When the 2004 Boxing Day tsunami struck Batticaloa, on the eastern coast of Sri Lanka, the waves were higher than the tallest coconut trees lining the beaches. The damage and trauma caused by the tsunami compounded the hardship that residents had already suffered during 20 years of civil war between the Government and Tamil Tigers. Many youth have had their education severely disrupted by the tsunami and war, and without an adequate education or skills, most youth struggle to obtain employment.
ChildFund built eight career guidance centres and organised training for 315 youth, who chose courses such as computer skills, English language, machinery operation and hospitality. After one year, 206 of the youth had had their lives transformed and were in steady employment.
Vijita lives with her mother and her four year old son, who she struggled to support on her own. Vijita attended a job fair organised by ChildFund and was assisted in preparing a CV and applying for jobs. She was successful at getting a job cutting and polishing precious stones, and was given a bicycle by ChildFund so she can cycle to work.

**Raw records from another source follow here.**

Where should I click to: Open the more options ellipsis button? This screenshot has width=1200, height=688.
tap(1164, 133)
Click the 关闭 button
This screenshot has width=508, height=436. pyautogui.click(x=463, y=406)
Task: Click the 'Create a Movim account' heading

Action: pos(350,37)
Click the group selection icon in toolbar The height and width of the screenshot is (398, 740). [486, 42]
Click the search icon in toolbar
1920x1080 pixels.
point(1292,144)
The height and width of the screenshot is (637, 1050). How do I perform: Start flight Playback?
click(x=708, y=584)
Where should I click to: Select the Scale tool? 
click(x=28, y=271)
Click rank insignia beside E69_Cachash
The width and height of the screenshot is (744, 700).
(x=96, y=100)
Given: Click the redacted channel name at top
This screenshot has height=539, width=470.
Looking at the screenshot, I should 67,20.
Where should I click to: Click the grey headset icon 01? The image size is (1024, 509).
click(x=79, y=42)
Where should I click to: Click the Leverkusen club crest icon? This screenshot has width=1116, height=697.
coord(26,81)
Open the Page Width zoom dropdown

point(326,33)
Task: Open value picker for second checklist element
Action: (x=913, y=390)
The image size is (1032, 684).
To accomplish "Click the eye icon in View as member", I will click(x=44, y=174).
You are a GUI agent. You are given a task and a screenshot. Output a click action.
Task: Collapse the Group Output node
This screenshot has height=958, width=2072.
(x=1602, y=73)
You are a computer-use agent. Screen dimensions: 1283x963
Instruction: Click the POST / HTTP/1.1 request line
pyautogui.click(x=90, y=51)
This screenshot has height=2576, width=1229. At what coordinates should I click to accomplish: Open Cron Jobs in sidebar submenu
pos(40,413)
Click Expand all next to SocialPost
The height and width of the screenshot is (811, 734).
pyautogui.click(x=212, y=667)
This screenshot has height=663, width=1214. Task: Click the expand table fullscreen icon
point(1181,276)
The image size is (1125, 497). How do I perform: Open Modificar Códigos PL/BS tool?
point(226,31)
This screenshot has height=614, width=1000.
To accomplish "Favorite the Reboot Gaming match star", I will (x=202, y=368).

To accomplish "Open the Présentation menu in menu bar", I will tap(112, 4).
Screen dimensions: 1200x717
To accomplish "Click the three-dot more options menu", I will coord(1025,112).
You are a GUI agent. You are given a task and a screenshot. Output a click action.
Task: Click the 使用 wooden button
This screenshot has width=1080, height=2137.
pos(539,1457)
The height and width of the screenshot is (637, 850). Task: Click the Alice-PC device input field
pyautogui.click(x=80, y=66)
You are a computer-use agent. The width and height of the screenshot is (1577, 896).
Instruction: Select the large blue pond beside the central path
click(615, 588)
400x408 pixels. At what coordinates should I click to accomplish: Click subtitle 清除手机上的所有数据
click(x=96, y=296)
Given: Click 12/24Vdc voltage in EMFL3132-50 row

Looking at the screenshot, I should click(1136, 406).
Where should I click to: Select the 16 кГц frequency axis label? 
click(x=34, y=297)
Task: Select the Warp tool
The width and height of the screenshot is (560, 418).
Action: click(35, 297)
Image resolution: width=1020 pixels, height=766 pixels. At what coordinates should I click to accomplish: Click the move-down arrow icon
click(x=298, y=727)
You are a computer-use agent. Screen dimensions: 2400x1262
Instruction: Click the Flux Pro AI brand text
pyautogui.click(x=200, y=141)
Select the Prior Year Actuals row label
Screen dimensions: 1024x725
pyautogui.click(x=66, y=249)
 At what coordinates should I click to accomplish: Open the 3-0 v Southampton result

Vijita says the conditions at her workplace are great and she now has a bright future ahead of her. Her mum now looks after her son during the day and they are able to afford good food and milk for him, and medical care when necessary.
Thudikara, 21 years old, heard about ChildFund’s training at a meeting at his Youth Club. It had always been his dream to use heavy machinery but it was too expensive to get training in Colombo so he had never had a job. Thudikara received a month of training and he now operates machinery for harvesting crops.
"It has changed my life and my family are very proud of me", he told ChildFund staff. Thudikara has bought a motorbike for his family with his savings and is now able to help his four siblings to attend school.